RECORDS TO USE:
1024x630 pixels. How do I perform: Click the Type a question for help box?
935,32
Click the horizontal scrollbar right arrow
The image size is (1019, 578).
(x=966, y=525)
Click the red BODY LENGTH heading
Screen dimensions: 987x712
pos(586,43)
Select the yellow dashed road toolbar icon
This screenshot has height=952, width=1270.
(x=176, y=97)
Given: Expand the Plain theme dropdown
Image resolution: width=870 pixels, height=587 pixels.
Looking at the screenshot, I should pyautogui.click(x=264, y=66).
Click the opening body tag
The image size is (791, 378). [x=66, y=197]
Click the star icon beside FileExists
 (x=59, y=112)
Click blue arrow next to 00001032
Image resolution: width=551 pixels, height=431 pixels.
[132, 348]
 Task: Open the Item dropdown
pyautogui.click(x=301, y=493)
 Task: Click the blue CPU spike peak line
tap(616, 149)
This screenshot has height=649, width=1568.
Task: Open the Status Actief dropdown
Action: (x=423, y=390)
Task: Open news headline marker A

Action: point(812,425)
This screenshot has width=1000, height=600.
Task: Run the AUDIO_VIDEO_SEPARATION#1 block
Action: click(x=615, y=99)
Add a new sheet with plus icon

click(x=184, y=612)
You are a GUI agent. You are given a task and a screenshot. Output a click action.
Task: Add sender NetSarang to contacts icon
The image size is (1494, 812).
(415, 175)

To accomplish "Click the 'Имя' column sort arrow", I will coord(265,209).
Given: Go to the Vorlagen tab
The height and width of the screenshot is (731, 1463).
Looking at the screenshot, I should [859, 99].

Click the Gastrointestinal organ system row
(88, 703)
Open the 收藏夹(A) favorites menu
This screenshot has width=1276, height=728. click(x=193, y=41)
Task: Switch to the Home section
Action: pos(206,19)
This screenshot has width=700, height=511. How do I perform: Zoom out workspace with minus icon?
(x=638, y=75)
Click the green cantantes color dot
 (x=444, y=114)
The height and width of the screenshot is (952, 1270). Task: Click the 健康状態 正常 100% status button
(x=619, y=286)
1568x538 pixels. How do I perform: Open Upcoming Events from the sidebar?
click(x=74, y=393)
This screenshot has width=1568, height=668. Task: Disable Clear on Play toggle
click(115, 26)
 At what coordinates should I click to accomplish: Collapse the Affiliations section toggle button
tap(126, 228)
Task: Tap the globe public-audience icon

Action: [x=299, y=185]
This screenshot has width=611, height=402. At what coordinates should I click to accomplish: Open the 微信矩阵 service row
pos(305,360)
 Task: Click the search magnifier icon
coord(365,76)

TASK REQUIREMENTS:
Would you please repeat the whole listing exactly as it is?

WRITTEN REPLY:
1024x630 pixels. How do I perform: Click the Type a question for help box?
935,32
Click the horizontal scrollbar right arrow
The image size is (1019, 578).
(x=966, y=525)
Click the red BODY LENGTH heading
Screen dimensions: 987x712
pos(586,43)
Select the yellow dashed road toolbar icon
This screenshot has height=952, width=1270.
(x=176, y=97)
Given: Expand the Plain theme dropdown
Image resolution: width=870 pixels, height=587 pixels.
Looking at the screenshot, I should pyautogui.click(x=264, y=66).
Click the opening body tag
The image size is (791, 378). [x=66, y=197]
Click the star icon beside FileExists
 (x=59, y=112)
Click blue arrow next to 00001032
Image resolution: width=551 pixels, height=431 pixels.
[132, 348]
 Task: Open the Item dropdown
pyautogui.click(x=301, y=493)
 Task: Click the blue CPU spike peak line
tap(616, 149)
This screenshot has height=649, width=1568.
Task: Open the Status Actief dropdown
Action: (x=423, y=390)
Task: Open news headline marker A

Action: point(812,425)
This screenshot has width=1000, height=600.
Task: Run the AUDIO_VIDEO_SEPARATION#1 block
Action: click(x=615, y=99)
Add a new sheet with plus icon

click(x=184, y=612)
You are a GUI agent. You are given a task and a screenshot. Output a click action.
Task: Add sender NetSarang to contacts icon
The image size is (1494, 812).
(415, 175)

To accomplish "Click the 'Имя' column sort arrow", I will coord(265,209).
Given: Go to the Vorlagen tab
The height and width of the screenshot is (731, 1463).
Looking at the screenshot, I should [859, 99].

Click the Gastrointestinal organ system row
(88, 703)
Open the 收藏夹(A) favorites menu
This screenshot has width=1276, height=728. click(x=193, y=41)
Task: Switch to the Home section
Action: pos(206,19)
This screenshot has width=700, height=511. How do I perform: Zoom out workspace with minus icon?
(x=638, y=75)
Click the green cantantes color dot
 (x=444, y=114)
The height and width of the screenshot is (952, 1270). Task: Click the 健康状態 正常 100% status button
(x=619, y=286)
1568x538 pixels. How do I perform: Open Upcoming Events from the sidebar?
click(x=74, y=393)
This screenshot has width=1568, height=668. Task: Disable Clear on Play toggle
click(115, 26)
 At what coordinates should I click to accomplish: Collapse the Affiliations section toggle button
tap(126, 228)
Task: Tap the globe public-audience icon

Action: [x=299, y=185]
This screenshot has width=611, height=402. At what coordinates should I click to accomplish: Open the 微信矩阵 service row
pos(305,360)
 Task: Click the search magnifier icon
coord(365,76)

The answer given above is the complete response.